As in previous years, this year the global stock markets are striving to set new historical records. However, in search of greater profit opportunities, it is not necessary to go to Wall Street in the USA or to other financial citadels in distant countries, as it is also possible to earn well on the stock markets of Latvia and the two other Baltic countries.
However, it should be noted that market liquidity will be lower than in larger markets. Nevertheless, more than ten companies listed on the Baltic stock exchanges demonstrated double-digit percentage growth by the end of the trading week on June 12 this year. Whatever is said about the geopolitical situation, it is clear that investors are not avoiding Baltic companies.

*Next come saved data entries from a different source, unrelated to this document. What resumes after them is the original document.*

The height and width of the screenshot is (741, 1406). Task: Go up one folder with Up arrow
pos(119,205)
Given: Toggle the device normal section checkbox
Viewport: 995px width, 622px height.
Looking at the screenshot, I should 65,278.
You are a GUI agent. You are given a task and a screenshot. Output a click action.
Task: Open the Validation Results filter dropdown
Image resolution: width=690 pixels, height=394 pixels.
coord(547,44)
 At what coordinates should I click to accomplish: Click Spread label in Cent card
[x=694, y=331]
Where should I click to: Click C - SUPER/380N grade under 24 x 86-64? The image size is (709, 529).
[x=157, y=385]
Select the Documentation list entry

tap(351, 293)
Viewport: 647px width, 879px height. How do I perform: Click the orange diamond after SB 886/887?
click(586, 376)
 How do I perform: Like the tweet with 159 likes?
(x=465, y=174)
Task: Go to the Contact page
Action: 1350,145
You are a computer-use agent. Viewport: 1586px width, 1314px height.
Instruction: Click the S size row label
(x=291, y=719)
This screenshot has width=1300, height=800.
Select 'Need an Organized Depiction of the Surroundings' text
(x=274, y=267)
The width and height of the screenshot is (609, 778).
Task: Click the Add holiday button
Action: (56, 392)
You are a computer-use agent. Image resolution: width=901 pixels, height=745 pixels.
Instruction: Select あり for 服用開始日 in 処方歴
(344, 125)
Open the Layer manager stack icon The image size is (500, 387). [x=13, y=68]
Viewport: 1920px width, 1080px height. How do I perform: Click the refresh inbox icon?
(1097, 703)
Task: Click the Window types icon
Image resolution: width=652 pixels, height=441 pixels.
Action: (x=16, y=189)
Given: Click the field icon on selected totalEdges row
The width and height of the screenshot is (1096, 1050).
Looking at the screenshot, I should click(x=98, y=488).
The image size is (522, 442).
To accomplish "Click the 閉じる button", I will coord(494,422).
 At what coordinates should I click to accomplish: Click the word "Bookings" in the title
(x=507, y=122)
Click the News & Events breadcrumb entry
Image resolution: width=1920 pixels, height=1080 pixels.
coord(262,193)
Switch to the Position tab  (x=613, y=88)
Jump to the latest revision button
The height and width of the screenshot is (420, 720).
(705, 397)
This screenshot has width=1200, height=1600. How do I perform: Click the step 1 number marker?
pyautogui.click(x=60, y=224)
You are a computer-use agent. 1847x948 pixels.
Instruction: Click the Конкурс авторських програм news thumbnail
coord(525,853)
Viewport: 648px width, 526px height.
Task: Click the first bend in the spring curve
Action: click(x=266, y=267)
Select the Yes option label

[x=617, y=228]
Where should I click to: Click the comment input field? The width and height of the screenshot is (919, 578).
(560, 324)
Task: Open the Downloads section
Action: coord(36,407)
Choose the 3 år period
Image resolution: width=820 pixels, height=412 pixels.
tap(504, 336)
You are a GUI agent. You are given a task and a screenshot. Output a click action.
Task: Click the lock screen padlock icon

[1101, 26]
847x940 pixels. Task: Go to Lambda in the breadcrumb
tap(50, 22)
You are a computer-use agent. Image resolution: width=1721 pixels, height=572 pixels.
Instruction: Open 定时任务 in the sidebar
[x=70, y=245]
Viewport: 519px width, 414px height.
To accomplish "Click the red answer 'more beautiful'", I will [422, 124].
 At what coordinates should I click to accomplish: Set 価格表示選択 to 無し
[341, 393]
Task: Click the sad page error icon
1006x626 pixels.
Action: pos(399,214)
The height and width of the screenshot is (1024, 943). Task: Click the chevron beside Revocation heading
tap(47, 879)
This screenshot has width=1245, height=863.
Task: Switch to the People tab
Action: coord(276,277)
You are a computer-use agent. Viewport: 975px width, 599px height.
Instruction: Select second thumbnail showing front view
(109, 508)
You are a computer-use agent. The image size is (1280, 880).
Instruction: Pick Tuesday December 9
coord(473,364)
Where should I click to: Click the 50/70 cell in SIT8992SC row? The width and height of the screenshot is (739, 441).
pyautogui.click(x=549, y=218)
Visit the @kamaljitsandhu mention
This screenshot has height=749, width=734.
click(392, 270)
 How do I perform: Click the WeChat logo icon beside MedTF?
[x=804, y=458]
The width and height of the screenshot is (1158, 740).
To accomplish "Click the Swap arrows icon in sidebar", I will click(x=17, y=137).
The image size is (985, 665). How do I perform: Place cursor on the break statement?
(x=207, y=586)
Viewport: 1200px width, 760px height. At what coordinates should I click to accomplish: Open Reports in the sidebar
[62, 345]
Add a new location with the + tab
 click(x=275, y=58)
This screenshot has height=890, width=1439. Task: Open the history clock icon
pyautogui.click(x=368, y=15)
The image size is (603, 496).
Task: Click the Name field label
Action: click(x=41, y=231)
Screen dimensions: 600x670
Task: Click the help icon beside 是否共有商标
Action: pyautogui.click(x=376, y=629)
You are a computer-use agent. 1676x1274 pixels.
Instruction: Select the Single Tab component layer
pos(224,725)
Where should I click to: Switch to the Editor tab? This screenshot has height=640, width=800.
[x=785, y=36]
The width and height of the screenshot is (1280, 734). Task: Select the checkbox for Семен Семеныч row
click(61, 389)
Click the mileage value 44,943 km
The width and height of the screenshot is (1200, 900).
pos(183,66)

It can be said that the main obstacle for these markets is not geopolitical instability and Russia, which borders the Baltic countries, but the fact that the stock markets of Latvia, Lithuania, and Estonia are relatively small and therefore do not have a large cash flow. The leader in stock price growth among Baltic companies this time was the Latvian company representing the technology sector, "SAF Tehnika." The price of this company's shares increased by 60.35% from the end of last year to June 12 of this year. Thus, it can be said that the boom in the technology sector on the global stock market has also affected the Baltic countries.
Factors that opened investors' wallets include the company's own statements about its performance. "SAF Tehnika's" turnover in the third quarter of this year increased two and a half times compared to the same period last year, reaching 13.77 million euros. The company's profit grew at a similar pace, from 949 thousand euros in the third quarter of last year to 2.46 million euros for the same period this year. In the specified quarter, the company's product sales covered 73 countries around the world. Although "SAF Tehnika's" financial indicators can be considered very successful, the company notes in its statement to the stock exchange the growing geopolitical risks and their potential negative impact on economic performance indicators.